The critique below is edited for formatting and once recommendations by AI are implemented, they are removed from the following, with expectations of independent AI reviews in the future.
By Claude.ai
“The key value propositions only materialise in readers that don’t yet exist.”
The XR reconstitution of spatial knowledge maps, AI parsing of conceptual topology, citation-aware reading — these all require specialised readers that aren’t deployed. A skeptic will say the use cases are aspirational, not demonstrated.
How to address it: The page links to an “in use” scenario — lean harder on that. Better still, ship a working demo: a simple web-based reader that renders the Visual-Meta spatial layout even partially. Seeing is believing in format arguments.
(Note: The benefit is immediate for the basic document in that compatibility between different readers will be greater when publishing in the stripped down EPUB format)
“Academic publishing is controlled by journals, not authors.
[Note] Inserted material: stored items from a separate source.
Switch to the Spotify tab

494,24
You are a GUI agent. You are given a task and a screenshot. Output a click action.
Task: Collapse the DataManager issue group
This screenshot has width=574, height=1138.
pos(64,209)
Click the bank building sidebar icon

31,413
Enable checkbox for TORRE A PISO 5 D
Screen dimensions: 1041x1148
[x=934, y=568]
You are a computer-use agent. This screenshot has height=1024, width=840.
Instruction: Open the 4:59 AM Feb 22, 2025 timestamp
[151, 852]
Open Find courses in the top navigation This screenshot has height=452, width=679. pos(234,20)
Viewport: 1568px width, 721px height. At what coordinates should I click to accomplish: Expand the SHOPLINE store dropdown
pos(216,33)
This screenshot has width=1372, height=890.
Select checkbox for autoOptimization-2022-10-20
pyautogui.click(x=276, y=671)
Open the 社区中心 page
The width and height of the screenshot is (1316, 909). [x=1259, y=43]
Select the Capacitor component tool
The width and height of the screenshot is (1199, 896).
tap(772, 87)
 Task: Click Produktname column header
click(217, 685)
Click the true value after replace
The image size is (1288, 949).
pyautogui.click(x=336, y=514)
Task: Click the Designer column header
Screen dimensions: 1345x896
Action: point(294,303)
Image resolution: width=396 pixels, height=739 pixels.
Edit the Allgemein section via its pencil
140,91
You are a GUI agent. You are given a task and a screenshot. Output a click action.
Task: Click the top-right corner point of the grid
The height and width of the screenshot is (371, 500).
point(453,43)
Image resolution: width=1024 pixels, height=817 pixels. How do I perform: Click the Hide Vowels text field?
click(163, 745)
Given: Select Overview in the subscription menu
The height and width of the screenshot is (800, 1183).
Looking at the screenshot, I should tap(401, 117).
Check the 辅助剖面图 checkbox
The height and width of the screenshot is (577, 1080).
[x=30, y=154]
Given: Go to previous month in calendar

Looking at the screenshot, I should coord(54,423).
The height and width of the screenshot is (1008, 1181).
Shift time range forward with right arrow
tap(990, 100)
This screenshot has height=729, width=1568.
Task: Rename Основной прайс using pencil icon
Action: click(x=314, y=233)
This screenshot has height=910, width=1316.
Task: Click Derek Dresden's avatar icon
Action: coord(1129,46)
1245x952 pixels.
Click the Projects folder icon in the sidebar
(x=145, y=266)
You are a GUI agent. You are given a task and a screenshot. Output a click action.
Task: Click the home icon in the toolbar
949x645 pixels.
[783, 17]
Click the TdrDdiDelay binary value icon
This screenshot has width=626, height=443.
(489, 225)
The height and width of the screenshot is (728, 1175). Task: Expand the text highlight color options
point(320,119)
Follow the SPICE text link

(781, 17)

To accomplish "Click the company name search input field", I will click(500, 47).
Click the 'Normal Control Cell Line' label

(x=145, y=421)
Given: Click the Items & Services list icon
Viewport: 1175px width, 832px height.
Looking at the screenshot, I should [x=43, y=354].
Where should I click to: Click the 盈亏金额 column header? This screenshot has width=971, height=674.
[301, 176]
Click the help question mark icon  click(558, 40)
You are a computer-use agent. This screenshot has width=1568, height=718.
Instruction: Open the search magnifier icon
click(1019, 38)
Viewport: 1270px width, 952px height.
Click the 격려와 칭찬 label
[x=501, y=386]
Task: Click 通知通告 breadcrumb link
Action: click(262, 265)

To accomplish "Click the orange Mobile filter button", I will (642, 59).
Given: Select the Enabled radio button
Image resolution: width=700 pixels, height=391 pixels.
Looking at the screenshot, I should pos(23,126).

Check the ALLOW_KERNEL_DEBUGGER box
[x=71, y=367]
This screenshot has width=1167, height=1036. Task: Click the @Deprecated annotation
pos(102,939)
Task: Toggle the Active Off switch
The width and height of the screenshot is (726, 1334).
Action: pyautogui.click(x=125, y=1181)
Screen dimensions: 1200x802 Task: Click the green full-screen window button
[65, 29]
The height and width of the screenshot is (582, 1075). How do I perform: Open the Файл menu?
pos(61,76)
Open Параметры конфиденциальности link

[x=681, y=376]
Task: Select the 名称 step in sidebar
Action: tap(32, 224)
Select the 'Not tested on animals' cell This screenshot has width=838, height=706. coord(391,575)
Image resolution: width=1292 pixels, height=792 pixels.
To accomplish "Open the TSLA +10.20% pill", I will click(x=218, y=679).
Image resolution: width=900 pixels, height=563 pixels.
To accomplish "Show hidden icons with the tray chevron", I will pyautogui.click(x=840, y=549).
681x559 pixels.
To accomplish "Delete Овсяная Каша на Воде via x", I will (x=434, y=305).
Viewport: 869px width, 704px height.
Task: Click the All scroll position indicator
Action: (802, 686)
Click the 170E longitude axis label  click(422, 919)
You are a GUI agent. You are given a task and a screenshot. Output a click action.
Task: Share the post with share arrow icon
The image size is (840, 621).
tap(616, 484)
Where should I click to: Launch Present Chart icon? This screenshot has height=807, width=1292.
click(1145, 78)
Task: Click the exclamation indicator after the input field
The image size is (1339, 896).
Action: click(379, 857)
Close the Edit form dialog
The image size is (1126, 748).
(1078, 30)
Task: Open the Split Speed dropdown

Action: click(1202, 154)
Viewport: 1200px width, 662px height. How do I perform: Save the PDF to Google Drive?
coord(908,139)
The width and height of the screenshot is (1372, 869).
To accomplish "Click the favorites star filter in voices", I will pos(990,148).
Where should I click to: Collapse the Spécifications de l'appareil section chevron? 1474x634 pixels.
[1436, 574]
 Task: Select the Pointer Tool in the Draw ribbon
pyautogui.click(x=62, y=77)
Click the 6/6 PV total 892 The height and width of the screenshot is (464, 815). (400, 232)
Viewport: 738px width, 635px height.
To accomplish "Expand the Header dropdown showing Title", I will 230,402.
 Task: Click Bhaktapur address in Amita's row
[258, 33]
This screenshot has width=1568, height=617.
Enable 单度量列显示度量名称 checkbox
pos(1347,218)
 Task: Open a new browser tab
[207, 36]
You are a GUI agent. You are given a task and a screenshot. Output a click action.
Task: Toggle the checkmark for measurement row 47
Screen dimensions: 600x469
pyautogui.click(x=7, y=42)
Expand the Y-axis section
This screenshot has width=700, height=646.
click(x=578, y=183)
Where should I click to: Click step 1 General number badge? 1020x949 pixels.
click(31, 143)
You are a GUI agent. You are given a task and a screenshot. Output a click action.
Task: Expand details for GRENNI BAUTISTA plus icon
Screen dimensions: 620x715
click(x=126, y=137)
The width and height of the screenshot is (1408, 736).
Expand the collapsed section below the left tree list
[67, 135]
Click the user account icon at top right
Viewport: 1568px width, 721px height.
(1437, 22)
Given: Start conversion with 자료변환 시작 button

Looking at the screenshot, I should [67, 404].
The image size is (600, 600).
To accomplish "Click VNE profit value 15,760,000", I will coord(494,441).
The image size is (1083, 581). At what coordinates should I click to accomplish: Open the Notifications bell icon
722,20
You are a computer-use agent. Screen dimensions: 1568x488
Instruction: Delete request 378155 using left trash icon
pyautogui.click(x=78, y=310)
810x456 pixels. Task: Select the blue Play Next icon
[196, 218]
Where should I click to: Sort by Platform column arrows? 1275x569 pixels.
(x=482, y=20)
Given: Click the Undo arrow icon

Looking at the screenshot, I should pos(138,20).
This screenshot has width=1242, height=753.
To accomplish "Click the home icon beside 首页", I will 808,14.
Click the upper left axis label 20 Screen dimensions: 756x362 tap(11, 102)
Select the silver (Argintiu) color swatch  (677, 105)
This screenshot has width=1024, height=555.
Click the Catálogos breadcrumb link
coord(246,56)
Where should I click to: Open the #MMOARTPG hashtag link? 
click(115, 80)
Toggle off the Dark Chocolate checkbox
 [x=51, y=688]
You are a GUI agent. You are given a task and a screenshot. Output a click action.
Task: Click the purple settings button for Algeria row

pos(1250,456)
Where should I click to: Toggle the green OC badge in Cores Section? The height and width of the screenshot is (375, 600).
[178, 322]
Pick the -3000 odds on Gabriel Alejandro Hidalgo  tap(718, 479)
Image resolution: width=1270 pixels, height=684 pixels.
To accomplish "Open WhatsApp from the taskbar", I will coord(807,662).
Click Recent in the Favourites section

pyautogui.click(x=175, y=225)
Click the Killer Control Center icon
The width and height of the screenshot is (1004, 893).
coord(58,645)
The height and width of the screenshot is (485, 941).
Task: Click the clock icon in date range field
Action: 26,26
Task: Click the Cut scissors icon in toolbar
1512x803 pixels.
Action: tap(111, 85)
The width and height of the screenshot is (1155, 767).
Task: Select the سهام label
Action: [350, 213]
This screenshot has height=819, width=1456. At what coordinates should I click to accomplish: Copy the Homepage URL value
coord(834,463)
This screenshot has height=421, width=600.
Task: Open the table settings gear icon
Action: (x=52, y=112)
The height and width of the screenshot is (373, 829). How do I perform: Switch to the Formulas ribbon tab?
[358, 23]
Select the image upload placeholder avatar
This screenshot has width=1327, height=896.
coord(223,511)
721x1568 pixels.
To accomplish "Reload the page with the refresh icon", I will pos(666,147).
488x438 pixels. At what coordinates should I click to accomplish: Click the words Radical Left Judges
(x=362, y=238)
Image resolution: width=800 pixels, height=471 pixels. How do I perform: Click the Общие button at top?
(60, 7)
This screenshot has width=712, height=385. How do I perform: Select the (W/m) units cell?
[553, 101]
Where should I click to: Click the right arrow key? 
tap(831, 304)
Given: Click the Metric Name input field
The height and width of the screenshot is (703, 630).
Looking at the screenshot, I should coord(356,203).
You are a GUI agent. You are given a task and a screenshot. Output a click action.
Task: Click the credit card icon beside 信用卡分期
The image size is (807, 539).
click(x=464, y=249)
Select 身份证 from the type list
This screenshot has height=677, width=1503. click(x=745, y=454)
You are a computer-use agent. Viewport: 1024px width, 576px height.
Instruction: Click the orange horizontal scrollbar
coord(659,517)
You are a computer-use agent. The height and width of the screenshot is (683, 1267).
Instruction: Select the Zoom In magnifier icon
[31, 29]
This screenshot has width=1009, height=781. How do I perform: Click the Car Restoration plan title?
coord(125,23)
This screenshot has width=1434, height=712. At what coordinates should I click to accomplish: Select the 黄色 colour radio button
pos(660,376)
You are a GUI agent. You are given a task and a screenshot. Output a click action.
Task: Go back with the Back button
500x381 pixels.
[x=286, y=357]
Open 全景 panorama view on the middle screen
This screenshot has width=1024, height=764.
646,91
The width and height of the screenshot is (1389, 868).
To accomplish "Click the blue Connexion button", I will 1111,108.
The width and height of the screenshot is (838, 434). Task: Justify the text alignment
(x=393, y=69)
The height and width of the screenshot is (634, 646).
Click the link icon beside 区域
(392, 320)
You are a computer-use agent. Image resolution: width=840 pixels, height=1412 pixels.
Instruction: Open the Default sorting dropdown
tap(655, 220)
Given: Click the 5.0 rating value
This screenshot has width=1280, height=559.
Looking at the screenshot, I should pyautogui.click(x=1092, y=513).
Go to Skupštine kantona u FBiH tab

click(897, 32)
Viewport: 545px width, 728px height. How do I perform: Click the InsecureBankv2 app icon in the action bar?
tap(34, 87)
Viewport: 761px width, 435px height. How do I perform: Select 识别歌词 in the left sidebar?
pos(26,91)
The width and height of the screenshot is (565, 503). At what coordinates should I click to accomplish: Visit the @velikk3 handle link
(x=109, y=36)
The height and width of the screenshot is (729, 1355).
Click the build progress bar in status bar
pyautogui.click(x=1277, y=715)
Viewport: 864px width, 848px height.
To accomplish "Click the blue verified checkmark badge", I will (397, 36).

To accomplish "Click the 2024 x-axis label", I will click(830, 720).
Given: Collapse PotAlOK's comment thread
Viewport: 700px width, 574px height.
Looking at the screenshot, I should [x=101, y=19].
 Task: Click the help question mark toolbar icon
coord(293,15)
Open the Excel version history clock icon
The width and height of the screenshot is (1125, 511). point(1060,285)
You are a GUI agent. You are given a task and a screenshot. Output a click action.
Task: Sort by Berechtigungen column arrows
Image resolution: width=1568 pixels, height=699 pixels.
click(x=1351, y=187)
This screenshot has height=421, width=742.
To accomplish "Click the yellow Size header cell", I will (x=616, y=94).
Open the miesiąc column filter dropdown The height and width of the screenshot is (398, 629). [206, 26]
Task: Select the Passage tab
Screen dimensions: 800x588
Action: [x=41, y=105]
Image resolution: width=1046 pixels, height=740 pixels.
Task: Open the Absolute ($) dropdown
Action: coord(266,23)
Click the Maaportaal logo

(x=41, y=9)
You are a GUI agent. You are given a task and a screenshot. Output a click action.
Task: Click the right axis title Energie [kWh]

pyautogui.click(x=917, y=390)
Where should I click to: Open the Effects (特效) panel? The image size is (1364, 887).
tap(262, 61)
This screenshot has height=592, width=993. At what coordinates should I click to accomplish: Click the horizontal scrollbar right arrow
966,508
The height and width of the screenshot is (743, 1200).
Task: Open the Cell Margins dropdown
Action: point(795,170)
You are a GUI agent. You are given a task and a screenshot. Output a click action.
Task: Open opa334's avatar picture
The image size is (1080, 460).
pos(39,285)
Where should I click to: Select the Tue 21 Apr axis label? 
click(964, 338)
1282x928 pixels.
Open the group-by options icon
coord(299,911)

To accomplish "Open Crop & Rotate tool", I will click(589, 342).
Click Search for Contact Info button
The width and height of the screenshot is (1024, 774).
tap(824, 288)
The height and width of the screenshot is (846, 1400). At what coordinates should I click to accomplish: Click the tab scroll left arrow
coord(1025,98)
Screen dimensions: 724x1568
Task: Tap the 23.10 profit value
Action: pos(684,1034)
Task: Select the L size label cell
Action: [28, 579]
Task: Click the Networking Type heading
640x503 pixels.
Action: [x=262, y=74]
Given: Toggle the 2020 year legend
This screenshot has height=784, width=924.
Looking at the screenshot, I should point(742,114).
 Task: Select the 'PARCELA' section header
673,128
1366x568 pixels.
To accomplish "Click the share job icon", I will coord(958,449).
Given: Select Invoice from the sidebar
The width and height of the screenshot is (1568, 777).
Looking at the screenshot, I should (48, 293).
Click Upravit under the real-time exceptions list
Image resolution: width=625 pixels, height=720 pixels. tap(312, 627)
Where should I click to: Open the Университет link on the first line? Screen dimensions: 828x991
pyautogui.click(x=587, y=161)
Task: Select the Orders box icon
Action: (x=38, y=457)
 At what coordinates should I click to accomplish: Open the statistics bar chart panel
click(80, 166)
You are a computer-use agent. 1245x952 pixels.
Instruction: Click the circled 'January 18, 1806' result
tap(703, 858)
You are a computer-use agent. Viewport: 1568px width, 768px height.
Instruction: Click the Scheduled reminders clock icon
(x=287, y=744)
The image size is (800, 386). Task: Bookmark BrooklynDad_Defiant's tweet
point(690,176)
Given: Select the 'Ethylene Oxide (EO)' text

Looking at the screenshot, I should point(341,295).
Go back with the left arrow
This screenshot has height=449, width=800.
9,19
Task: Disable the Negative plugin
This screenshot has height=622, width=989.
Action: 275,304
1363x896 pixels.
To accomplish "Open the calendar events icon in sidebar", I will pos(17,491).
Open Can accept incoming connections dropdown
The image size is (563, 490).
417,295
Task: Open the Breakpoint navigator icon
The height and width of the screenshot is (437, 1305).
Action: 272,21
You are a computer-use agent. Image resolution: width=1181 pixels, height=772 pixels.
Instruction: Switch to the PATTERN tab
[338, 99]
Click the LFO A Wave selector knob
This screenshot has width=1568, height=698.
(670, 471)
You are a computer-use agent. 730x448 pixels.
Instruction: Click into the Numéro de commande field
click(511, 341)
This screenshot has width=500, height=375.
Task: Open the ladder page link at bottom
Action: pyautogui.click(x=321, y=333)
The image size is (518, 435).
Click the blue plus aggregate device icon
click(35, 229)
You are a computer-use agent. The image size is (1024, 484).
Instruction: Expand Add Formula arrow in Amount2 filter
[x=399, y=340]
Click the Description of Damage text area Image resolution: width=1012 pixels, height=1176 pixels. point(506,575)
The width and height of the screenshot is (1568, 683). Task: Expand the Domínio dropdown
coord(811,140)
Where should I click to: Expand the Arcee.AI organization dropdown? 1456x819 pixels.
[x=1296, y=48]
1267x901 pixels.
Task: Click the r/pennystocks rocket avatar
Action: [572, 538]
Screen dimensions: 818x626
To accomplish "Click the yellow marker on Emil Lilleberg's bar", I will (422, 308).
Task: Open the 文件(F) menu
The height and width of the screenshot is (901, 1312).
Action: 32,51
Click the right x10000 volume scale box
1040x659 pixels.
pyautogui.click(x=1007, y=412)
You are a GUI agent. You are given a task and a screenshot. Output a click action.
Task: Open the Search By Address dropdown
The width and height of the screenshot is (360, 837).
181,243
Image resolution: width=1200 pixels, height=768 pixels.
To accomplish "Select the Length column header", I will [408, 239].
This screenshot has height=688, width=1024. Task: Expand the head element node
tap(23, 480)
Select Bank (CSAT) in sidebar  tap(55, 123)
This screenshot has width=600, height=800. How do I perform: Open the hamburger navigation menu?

Format innovations that don’t address submission workflows die.”
Researchers can’t submit Origami Text to Nature or PLOS. The format addresses the reading and archiving problem but not the submission pipeline, where most friction lives.
How to address it: Explicitly scope the claim. Origami Text is a post-acceptance, post-publication layer — a richer distribution format, not a submission format. Frame it alongside, not replacing, the Word/LaTeX → journal pipeline. Authors export to Origami Text for their personal archive, preprint server, and XR readers; journals get their usual PDFs.
(note: Peer sharing of academic documents does of course also fit within the model, but this is indeed primarily a publishing format)
“Why not extend existing standards? JATS XML, schema.org, or even structured HTML already do much of this.”
A JATS-aware critic will point out that publishers like PLOS and eLife already have machine-readable XML with structured citations, MathML, and metadata. A Semantic Scholar engineer will note they already extract concepts and citation graphs from PDFs without author cooperation.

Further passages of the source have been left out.